Les pistes sont étranges : trafic d'organes ? Mais pourquoi un
"voleur" intermédiaire dans des conditions médicales aussi précaires
? Crimes rituels ? Possible, car chaque meurtre est sujet à une mise en scène
en lien avec des rites funéraires différents : chrétiens, juifs, égyptiens, chinois !!
D'une trame classique, René Manzor
nous entraîne-t-il dans le paranormal ? Oui et non. Et s'il y avait un unique
instigateur derrière tout cela, un monstre qui aurait vu Le
Sortilège du scorpion de Jade de Woody
Allen pour concocter une adaptation diabolique… Tss Tss, j'en
dis trop.
Contrairement
à ce que l'on pourrait imaginer en lisant ces quelques lignes, ce n'est pas un
livre gore. C'est moins violent et tarabiscoté qu'un livre de Tilliez et moins malsain que certains Grangé. L'écriture est simple, directe,
chronologique. Oh ce n'est pas non plus la vivacité empreinte d'humour noir
d'un Lemaitre (Alex). Bref, c'est assez
agréable à lire et un beau sujet d'adaptation cinématographique…
René Manzor, comme dans son film Dédales, semble maître des coups de
théâtre les plus inattendus. Comme on dit de nos jours, il nous ballade
jusqu'à l'avant dernière page. Et pour finir, contrairement à mes pochades
introductives, pas de médailles ou de promotions pour la plupart des héros qui
dénoueront l'affaire, mais plutôt la vie éternelle.
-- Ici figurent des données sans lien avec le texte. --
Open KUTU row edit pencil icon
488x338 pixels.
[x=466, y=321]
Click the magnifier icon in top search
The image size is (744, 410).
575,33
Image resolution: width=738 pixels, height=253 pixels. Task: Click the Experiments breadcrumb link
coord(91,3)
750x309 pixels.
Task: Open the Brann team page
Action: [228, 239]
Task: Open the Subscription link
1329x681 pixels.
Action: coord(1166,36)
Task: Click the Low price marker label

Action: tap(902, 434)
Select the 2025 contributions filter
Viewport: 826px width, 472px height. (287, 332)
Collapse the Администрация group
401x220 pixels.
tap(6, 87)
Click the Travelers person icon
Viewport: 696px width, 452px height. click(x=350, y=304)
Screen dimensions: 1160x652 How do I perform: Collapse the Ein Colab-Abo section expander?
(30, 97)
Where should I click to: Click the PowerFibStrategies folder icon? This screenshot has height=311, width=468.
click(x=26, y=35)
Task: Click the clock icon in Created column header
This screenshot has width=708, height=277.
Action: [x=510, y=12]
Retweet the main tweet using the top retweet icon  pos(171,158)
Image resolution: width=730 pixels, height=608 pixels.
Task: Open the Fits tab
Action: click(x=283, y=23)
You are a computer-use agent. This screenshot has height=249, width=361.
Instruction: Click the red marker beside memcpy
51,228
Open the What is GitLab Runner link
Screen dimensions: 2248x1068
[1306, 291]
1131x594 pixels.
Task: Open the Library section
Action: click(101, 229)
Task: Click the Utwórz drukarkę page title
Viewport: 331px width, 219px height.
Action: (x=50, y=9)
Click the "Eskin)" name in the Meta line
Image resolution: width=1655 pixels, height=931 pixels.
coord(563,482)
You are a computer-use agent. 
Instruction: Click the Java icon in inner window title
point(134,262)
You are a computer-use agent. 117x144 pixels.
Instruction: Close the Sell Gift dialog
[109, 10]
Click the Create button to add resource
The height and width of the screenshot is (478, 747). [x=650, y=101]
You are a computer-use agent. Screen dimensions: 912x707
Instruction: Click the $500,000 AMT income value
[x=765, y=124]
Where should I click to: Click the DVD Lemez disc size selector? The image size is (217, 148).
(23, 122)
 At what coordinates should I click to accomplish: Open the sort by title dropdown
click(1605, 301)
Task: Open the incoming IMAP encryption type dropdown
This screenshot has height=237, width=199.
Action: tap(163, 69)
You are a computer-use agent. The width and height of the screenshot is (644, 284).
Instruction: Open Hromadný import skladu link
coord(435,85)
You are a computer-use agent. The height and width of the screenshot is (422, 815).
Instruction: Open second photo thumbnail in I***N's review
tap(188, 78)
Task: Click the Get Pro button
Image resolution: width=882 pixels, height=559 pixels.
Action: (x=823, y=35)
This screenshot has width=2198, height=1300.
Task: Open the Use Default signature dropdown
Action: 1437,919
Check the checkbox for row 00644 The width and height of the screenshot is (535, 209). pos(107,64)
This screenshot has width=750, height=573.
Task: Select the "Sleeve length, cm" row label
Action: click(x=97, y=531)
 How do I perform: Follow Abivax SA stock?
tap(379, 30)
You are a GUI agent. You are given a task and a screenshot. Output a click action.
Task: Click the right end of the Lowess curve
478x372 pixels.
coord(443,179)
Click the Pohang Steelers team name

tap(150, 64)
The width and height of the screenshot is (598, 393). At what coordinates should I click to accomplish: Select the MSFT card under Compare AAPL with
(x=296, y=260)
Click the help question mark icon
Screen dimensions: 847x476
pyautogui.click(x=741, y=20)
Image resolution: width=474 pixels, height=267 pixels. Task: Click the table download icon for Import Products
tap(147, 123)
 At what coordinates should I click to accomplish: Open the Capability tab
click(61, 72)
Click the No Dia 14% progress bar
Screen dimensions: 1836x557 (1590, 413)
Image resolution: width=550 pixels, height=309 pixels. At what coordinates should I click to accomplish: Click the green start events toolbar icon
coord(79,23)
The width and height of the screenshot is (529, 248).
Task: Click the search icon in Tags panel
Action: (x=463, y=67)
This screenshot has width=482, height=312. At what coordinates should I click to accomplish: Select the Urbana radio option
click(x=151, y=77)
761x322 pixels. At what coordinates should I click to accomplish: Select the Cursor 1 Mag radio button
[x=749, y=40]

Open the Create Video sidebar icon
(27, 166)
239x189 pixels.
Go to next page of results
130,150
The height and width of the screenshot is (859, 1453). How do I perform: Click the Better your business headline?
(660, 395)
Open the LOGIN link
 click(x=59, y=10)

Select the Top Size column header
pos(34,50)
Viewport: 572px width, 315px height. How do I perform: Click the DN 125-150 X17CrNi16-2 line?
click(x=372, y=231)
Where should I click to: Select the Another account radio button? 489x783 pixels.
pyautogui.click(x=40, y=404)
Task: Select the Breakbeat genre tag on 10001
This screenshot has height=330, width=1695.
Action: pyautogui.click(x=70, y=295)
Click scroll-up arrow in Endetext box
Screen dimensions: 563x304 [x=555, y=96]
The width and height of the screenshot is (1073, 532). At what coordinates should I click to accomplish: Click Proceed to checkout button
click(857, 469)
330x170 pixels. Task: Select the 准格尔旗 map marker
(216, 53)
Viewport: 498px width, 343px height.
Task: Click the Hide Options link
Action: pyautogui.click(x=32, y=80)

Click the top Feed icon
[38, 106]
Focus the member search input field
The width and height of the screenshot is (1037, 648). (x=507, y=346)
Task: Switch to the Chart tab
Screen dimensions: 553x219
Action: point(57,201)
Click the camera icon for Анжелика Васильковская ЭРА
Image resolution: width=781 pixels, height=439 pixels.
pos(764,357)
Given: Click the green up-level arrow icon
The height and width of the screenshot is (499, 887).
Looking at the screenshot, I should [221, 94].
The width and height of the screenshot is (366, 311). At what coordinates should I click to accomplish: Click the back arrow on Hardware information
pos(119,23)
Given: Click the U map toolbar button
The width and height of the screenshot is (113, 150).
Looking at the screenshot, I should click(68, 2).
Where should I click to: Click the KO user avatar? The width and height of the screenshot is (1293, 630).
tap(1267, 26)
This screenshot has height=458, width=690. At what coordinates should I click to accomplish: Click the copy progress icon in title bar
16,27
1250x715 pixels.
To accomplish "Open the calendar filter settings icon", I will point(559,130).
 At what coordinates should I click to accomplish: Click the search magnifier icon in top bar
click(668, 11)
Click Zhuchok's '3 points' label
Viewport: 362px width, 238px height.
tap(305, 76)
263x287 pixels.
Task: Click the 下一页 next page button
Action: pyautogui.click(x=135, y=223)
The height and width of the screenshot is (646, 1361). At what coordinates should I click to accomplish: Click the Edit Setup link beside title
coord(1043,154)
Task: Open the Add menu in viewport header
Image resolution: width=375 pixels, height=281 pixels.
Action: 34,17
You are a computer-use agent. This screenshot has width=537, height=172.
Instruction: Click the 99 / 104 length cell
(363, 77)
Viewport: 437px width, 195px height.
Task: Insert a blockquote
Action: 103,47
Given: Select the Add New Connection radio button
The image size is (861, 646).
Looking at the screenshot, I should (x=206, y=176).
Petit regret : l'amourette entre Dahlia et Nils pour épicer l'histoire d'une pincée de sexe m'a paru assez inutile. Quoique...
- Mais pourquoi vous avez mis une
gravure d'Osiris M'sieur Claude ?
- Eh bien lisez le livre Sonia, sur
la plage, les doigts de pieds en éventail… Et n'oubliez pas la glacière…
- Heuu oui… pourquoi ?
- Une simple association d'idées…
Le résumé du 1er paragraphe n'est pas si caricatural que ça. C'est une des raisons qui me font délaisser le polar/policier.